◆ **Problem description**
Find every line in the records below that contains the word "Expand", and copy each such line.

__________________________________________________

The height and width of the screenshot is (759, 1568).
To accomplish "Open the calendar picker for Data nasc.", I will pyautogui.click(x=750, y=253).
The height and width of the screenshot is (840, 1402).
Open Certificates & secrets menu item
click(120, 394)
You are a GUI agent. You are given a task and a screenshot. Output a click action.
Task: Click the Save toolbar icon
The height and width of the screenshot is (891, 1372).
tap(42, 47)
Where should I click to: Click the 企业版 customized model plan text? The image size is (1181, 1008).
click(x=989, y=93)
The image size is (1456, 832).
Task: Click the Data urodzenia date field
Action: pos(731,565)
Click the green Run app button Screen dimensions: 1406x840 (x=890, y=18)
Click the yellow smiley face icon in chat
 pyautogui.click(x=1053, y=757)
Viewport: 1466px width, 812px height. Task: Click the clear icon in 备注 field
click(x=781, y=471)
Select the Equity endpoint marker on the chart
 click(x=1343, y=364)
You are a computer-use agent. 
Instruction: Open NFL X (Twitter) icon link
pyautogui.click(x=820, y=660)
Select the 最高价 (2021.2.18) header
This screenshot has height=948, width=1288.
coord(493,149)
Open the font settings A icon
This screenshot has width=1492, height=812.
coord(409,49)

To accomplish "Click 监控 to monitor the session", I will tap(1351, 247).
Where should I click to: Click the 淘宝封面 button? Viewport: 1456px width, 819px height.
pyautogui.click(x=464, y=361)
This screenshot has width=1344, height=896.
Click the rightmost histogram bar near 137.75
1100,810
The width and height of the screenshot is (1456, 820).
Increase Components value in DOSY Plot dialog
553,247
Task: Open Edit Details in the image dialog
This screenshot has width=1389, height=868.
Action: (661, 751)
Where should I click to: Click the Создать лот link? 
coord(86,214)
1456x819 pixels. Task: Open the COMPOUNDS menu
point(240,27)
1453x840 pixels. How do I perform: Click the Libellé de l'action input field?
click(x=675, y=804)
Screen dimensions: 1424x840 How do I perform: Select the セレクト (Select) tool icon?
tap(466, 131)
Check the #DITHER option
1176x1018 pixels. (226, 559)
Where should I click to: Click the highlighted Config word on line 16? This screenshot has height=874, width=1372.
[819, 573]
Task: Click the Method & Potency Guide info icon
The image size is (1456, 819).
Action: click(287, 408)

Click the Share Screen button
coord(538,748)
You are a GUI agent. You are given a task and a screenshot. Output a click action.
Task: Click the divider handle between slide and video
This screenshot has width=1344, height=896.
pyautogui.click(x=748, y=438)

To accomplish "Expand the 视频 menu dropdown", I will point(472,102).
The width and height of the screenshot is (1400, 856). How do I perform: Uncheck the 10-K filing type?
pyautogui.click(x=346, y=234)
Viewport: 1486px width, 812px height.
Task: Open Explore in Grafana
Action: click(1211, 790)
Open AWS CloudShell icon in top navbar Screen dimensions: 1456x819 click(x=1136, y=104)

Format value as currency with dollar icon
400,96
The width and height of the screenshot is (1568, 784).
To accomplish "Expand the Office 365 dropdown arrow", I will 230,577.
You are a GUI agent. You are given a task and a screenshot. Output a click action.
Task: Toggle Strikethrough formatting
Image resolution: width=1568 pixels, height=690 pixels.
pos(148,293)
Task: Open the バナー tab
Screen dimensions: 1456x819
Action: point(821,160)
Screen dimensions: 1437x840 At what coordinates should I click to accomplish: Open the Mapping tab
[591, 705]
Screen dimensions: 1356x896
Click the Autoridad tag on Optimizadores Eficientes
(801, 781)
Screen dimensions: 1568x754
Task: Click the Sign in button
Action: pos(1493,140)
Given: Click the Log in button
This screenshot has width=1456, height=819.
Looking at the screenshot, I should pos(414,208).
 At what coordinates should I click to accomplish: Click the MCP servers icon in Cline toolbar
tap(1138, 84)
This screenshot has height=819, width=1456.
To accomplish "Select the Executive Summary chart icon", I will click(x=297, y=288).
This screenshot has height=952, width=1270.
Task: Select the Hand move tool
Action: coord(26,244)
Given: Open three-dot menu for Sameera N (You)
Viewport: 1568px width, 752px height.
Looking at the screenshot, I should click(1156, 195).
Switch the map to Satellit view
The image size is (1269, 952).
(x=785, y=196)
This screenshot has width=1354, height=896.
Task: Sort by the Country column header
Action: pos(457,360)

__________________________________________________

◆ **Written answer**
To accomplish "Expand the 视频 menu dropdown", I will point(472,102).
To accomplish "Expand the Office 365 dropdown arrow", I will 230,577.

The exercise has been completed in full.